━━━ LISTED ENTRIES
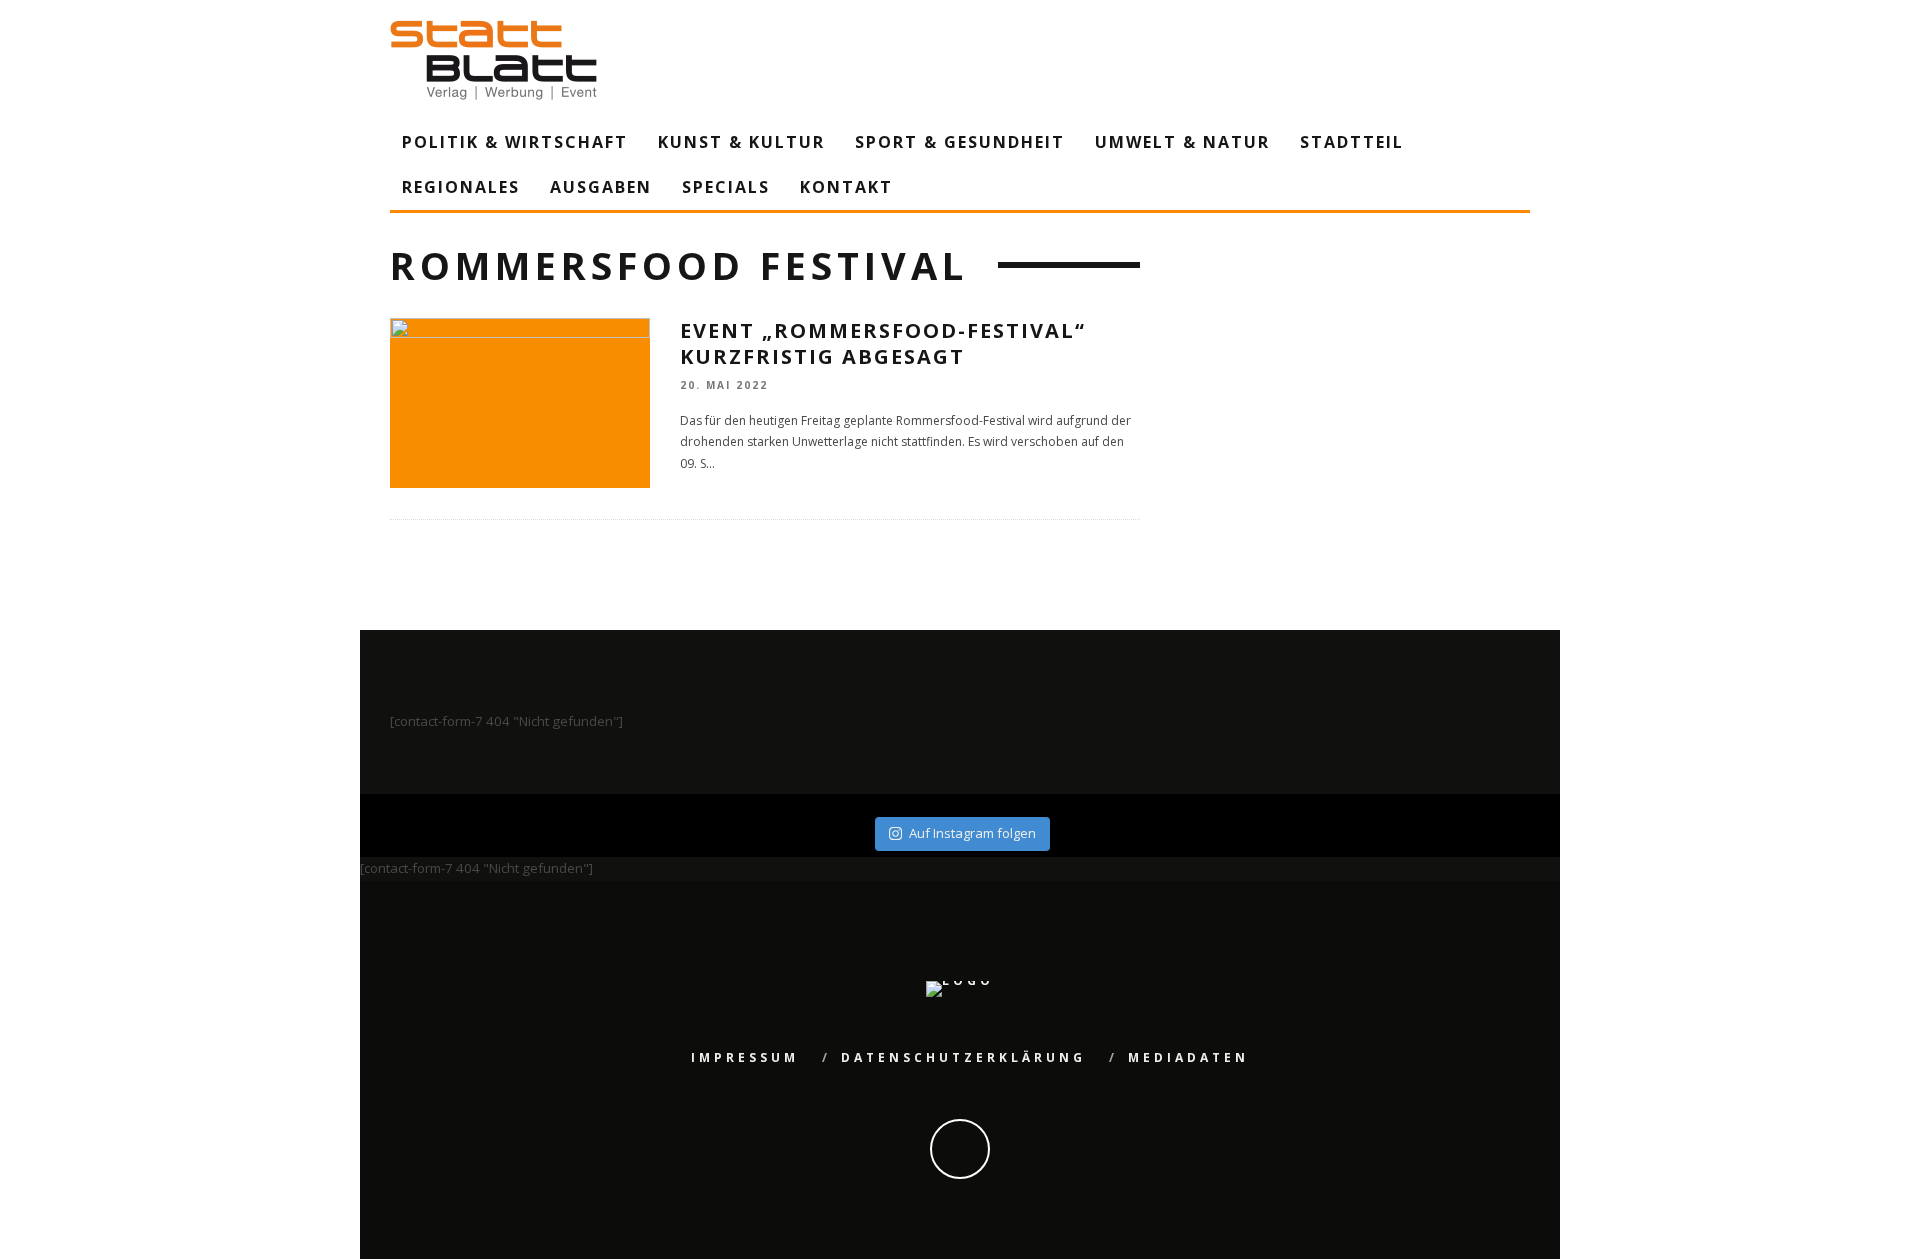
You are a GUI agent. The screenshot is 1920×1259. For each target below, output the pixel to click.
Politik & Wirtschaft (515, 142)
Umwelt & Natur (1182, 142)
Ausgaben (601, 187)
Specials (726, 187)
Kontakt (846, 187)
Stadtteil (1352, 142)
━━━━━━
TASK INSTRUCTIONS: For each record above, write out every line exactly and skip the pictures.

WRITTEN ANSWER:
You are a GUI agent. The screenshot is 1920×1259. For each target below, output the pixel to click.
Politik & Wirtschaft (515, 142)
Umwelt & Natur (1182, 142)
Ausgaben (601, 187)
Specials (726, 187)
Kontakt (846, 187)
Stadtteil (1352, 142)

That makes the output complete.